Paris Court Rejects Israeli's Libel Claim Over Bad Book Review

A Paris court has rejected a criminal libel complaint filed by an Israeli researcher, Dr. Karin Calvo-Goller, over an academic review of a book she wrote.

Calvo-Goller, a researcher at the Academic Center of Law and Business in Ramat Gan, filed the complaint against both Prof. Thomas Weigend of the University of Cologne, who wrote the review, and Prof. Joseph Weiler of New York University, who edits the website on which it was published. But the case against Weigend was later dropped, leaving Weiler as the sole defendant.

Calvo-Goller's book, "The Trial Proceedings of the International Criminal Court," was published in 2006. In 2007, Weigend reviewed it for the Global Law Books site, which is affiliated with the European Journal of International Law.

"Unfortunately, the book is particularly disappointing with respect to procedural theory," Weigend wrote. "Calvo-Goller realizes that the ICC's procedural arrangements often represent a compromise between Anglo-American and Continental legal traditions. But her conceptual grasp of the 'inquisitorial' systems seems insufficient for a critical analysis that might go beneath the surface."

Calvo-Goller demanded that the review be removed, saying it constituted libel that could damage her reputation and chances of promotion. Weiler refused, but offered to let her post a response. She rejected that offer.

Instead, in June 2007, she filed a criminal libel complaint in France, where she also holds citizenship - even though both book and review were published in English, the reviewer was German and the editor was American.

In its ruling Thursday, the French court agreed the review did not exceed the bounds of legitimate academic criticism, which is "a necessary element of academic freedom and freedom of expression."

It also ordered Calvo-Goller to pay Weiler 8,000 euros in compensation and slammed her for "forum shopping" - attempting to find the most convenient venue for a case.

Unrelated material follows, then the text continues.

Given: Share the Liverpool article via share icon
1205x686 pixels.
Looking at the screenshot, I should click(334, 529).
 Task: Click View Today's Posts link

Calvo-Goller said yesterday that she had not yet studied the ruling and thus had not yet decided whether to appeal. But she said the complaint was aimed at forcing reviewers to be "more responsible" and "think twice about whether what they write is factually true." She said she was particularly hurt by Weigend's claim that "all I did was take the articles of the various treaties and place them one after another. That's factually untrue."